Okay. Great. Thank you. That's all.
Your next question comes from the line of Bruce Jackson from Lake Street Capital. Your line is open.
Hi. Good afternoon and thank you for taking my questions. I wanted to focus on the on-boarding of the new sales reps. Can you tell us a little bit about the cadence of the hiring? And then what are your assumptions for how long it will take to train and get a new rep up to speed?
Sure. So we have already begun the process. And as you can imagine, the process of hiring the inside sales reps is a little quicker, and we have that well underway. We expect to have both the inside and outside reps filled, I would say, by mid-year. That will begin the process then of their training. And over time, we have seen it takes a period of time.
And this points back to something Kevin said earlier, these are benefits we expect to see late in the year and into next year, as those reps start to get into their territories and become effective. It definitely takes a couple of quarters for them to get in market and to see the effectiveness lift up of them. So you start to see it right away, but really it doesn't happen for about six to nine months.
Okay. Great. And then, Jeff, I just want to give you one more opportunity to give us some 2018 operating expense guidance?
Yeah. Thanks for the question, Bruce. I think we'll stick with the first quarter and then throughout the year we'll give comments on the other quarters.

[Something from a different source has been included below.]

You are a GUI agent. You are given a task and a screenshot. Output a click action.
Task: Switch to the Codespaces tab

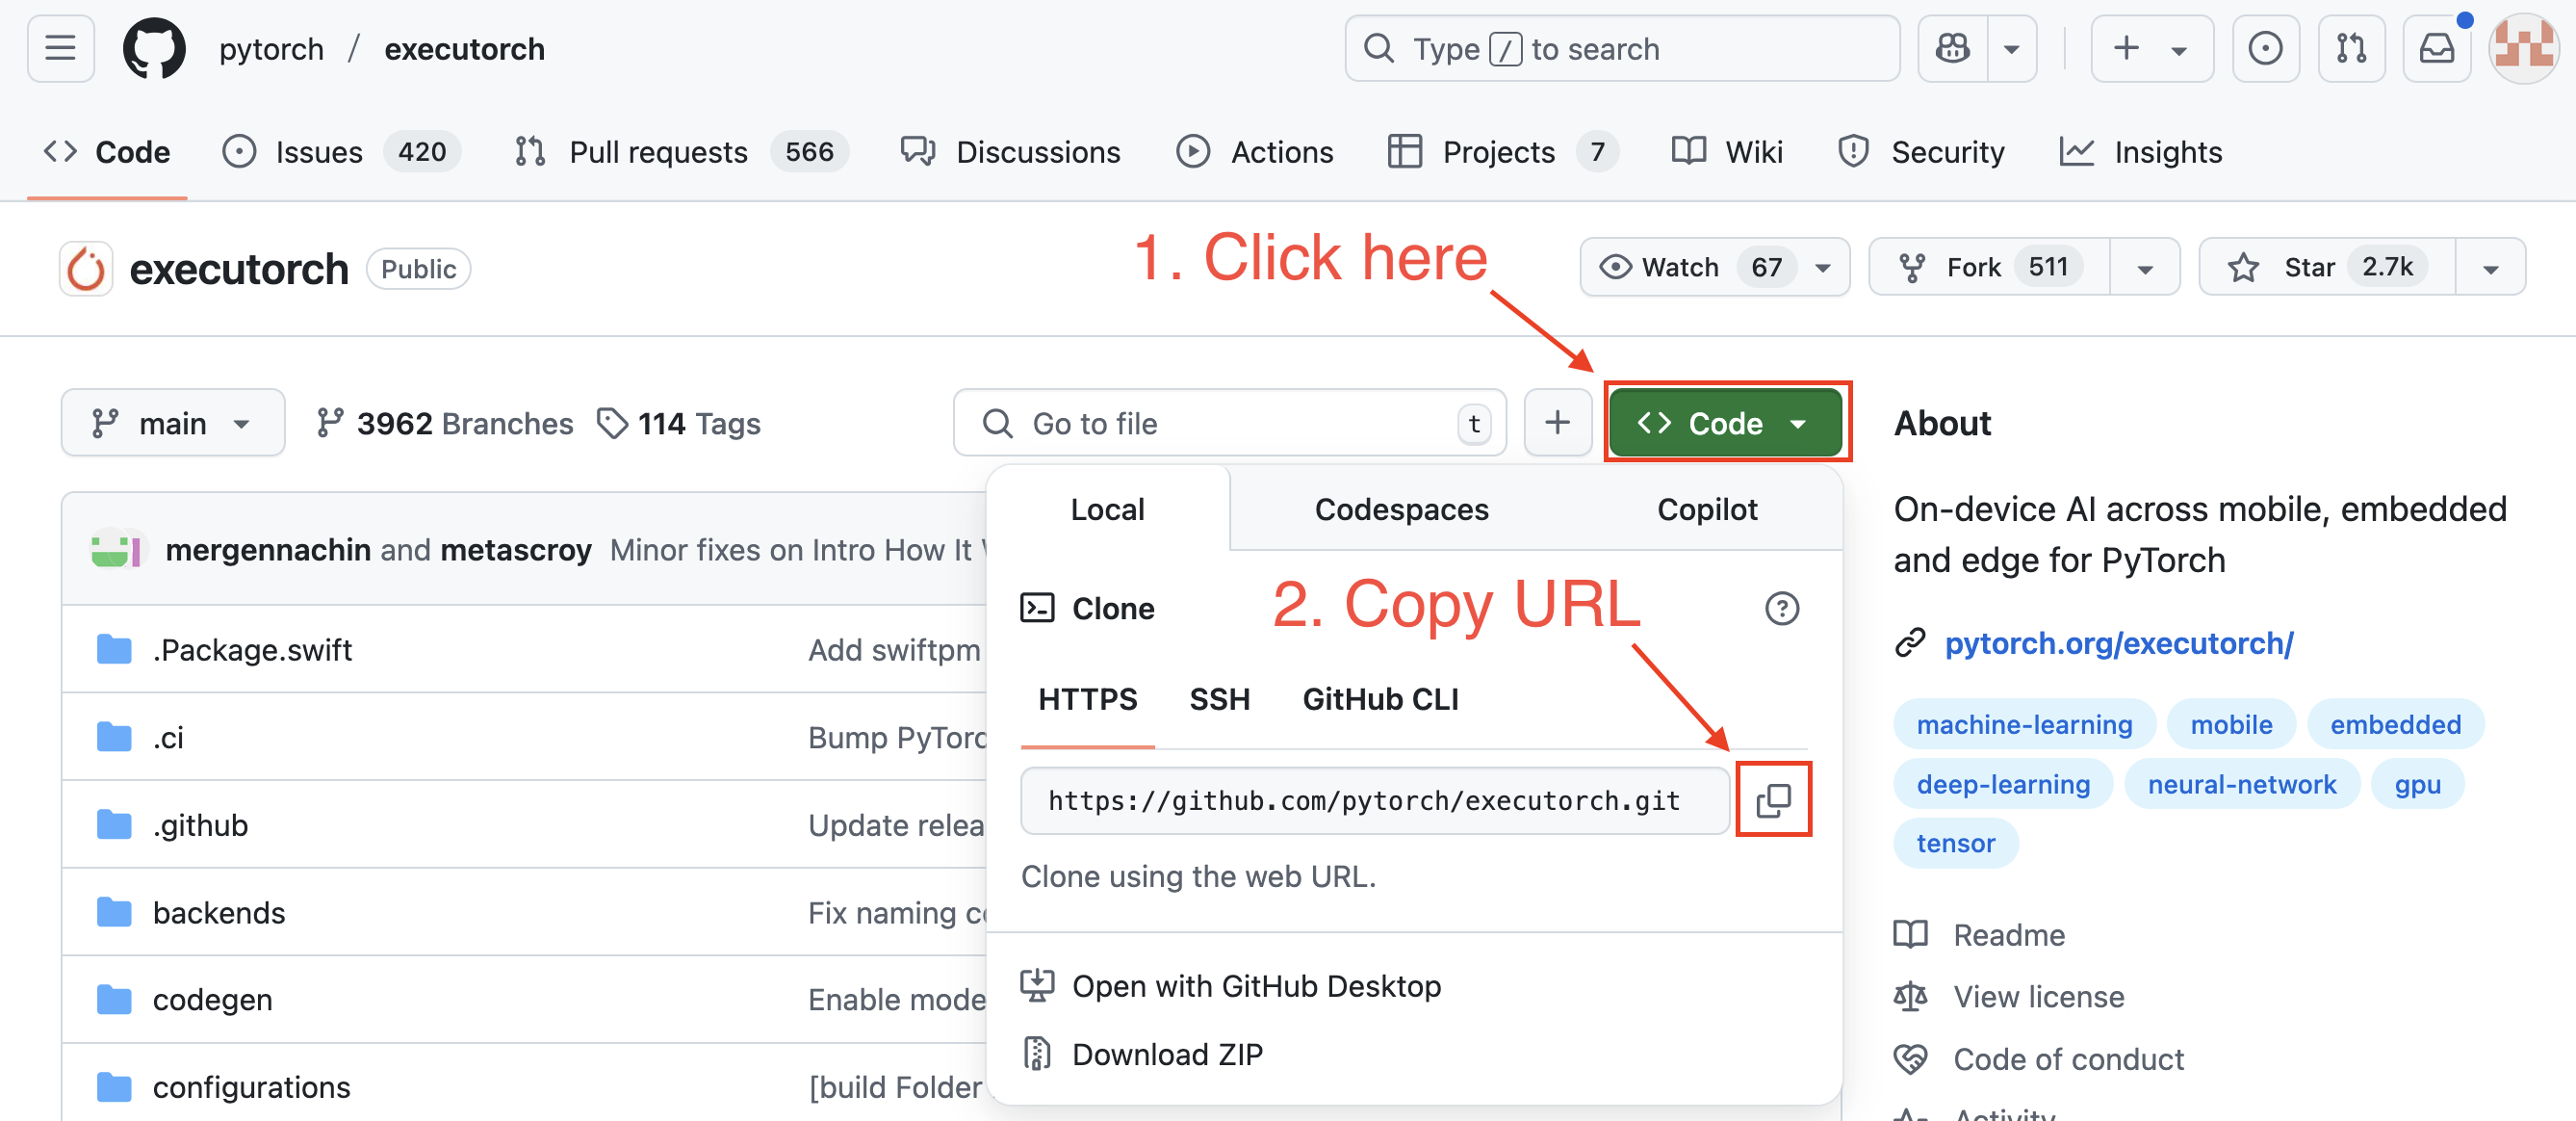click(1401, 509)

All right. Thank you very much.
There are no further questions at this time. Mr. Kevin Conroy, Chairman and CEO, I turn the call back over to you.
Well, first of all, I thank everybody for joining us and to the Exact Sciences team that may listen to this. Congratulations on a tremendous year. We started last year, consensus estimates were $160 million. We delivered $266 million. That required an immense team effort.
2017 is over and we're into 2018, and we're kicking off 2018 next week with the Cologuard Classic in Tucson, Arizona where we'll have Jerry Kelly, the Rookie of the Year last year, wearing the Cologuard hat, along with Steve Stricker present and Vijay Singh and others. It's really a great way for us to expand awareness in a really important segment of our customer base. And also we expect in March to announce the celebrity spokesperson for Cologuard and with a real focus on getting 50-year olds to start getting screened with Cologuard.
Thanks to everybody, and we look forward to talking to you on our next call.
This concludes today's conference call. You may now disconnect.